Input ->
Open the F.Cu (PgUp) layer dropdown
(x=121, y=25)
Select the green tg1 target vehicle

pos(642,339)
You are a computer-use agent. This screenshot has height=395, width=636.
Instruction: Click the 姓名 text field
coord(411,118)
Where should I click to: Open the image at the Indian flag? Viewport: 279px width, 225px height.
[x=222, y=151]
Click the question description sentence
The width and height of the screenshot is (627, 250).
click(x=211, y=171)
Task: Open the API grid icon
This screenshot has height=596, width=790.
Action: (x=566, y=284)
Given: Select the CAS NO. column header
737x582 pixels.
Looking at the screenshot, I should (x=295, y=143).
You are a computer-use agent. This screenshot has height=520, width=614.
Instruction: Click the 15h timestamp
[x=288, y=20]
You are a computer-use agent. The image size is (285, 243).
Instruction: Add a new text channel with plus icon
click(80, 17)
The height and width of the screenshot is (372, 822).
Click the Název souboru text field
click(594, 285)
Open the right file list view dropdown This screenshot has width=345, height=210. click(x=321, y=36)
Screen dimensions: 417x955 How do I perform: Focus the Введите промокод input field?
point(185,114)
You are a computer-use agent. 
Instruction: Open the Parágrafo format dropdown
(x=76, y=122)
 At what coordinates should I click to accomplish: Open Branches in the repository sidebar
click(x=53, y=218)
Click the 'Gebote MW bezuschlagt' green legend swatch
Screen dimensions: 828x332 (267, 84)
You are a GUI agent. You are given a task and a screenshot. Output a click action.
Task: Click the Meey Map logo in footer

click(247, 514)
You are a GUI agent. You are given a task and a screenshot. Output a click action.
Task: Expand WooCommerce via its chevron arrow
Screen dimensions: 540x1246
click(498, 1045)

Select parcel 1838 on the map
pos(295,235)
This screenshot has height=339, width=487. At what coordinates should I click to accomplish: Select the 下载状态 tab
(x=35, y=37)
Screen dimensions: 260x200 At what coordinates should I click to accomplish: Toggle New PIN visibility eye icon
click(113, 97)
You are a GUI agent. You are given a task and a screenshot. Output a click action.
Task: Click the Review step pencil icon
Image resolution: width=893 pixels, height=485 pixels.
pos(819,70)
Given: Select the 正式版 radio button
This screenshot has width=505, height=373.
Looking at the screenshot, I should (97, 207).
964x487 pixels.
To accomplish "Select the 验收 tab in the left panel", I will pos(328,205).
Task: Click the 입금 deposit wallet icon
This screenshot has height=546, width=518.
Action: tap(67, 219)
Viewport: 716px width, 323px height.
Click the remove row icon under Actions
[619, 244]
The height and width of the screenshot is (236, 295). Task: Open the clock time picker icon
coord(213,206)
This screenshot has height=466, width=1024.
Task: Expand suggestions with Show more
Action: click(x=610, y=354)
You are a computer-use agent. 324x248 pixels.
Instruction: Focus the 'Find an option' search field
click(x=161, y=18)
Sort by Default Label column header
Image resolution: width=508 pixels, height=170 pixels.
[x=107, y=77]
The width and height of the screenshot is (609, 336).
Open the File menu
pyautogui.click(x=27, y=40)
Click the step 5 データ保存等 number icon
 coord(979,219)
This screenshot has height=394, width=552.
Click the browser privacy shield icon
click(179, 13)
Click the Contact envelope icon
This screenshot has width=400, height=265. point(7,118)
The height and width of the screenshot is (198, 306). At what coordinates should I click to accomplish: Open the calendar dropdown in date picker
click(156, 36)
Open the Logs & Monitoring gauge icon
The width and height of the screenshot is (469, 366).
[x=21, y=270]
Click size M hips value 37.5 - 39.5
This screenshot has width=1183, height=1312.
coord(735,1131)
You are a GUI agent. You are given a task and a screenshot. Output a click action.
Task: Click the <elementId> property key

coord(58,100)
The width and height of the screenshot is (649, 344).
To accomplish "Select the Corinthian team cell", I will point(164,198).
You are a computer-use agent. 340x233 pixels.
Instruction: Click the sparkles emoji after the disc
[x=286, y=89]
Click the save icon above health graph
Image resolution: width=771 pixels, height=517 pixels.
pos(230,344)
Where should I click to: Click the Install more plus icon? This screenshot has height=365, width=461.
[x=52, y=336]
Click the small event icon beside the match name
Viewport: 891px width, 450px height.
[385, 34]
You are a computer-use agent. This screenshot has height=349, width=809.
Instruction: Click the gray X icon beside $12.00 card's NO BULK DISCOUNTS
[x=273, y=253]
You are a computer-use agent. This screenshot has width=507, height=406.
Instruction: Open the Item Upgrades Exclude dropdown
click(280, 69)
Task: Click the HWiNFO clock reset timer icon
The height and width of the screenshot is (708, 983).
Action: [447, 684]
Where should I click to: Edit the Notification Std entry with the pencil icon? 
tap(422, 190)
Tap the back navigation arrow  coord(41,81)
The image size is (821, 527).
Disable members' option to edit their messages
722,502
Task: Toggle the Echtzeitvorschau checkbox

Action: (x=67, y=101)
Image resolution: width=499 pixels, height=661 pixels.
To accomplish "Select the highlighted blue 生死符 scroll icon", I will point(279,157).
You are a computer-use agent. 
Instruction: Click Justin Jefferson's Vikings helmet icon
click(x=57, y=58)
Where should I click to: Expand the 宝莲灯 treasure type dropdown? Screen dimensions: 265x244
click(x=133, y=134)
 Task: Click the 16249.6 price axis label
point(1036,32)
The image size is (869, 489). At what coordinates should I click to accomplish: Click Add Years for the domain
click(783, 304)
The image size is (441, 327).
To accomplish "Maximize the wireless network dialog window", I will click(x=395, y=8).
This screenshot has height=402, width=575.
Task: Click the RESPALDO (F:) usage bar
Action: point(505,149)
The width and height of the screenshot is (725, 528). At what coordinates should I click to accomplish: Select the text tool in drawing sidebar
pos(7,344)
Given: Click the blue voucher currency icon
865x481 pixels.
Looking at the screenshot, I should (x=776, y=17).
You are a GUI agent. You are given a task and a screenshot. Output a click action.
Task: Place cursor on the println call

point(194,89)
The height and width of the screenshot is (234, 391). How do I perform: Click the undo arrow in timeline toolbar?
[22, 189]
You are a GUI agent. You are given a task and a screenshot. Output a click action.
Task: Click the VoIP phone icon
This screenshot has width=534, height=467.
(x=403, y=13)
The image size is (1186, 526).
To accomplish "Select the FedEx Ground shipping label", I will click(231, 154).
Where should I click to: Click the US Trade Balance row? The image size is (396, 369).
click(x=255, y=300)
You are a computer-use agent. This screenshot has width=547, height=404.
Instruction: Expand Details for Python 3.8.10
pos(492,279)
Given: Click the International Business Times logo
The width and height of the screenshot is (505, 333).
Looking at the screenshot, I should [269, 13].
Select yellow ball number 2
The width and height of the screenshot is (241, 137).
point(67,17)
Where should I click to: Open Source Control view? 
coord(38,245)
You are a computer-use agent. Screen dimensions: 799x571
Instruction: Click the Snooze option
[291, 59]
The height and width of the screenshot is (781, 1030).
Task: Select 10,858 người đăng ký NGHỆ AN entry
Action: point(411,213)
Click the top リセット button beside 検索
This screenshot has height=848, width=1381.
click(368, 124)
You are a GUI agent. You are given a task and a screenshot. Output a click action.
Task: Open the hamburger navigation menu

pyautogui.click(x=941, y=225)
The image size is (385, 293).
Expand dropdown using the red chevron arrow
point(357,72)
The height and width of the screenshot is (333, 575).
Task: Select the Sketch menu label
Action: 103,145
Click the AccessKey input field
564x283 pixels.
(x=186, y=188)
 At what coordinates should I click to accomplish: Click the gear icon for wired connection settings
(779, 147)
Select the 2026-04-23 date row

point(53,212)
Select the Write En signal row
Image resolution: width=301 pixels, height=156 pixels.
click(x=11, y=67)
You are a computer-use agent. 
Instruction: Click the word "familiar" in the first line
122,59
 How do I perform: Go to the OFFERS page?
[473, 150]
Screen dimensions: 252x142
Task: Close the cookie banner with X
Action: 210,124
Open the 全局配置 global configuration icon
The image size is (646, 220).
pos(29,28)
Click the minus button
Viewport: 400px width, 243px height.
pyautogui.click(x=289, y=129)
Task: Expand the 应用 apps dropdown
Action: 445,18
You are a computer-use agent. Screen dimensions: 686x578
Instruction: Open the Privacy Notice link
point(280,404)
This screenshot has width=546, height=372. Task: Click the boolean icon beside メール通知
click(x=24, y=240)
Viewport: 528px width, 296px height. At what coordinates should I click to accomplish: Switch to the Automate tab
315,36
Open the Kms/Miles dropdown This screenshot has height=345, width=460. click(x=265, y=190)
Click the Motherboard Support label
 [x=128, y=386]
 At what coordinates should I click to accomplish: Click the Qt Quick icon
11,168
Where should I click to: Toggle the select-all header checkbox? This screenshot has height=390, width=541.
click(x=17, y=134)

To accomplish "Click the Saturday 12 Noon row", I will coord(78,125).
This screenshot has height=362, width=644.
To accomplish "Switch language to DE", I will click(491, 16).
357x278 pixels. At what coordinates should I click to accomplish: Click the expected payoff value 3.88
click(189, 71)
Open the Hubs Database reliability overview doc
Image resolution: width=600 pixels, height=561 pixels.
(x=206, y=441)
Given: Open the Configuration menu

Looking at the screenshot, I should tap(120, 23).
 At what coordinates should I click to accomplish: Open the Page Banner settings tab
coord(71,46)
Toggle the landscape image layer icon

Directions for this task -> Exactly and only the lines from the one containing "Given: Open the Configuration menu" through the end of the material are to be reproduced, both ends included.

Result below ->
Given: Open the Configuration menu

Looking at the screenshot, I should tap(120, 23).
 At what coordinates should I click to accomplish: Open the Page Banner settings tab
coord(71,46)
Toggle the landscape image layer icon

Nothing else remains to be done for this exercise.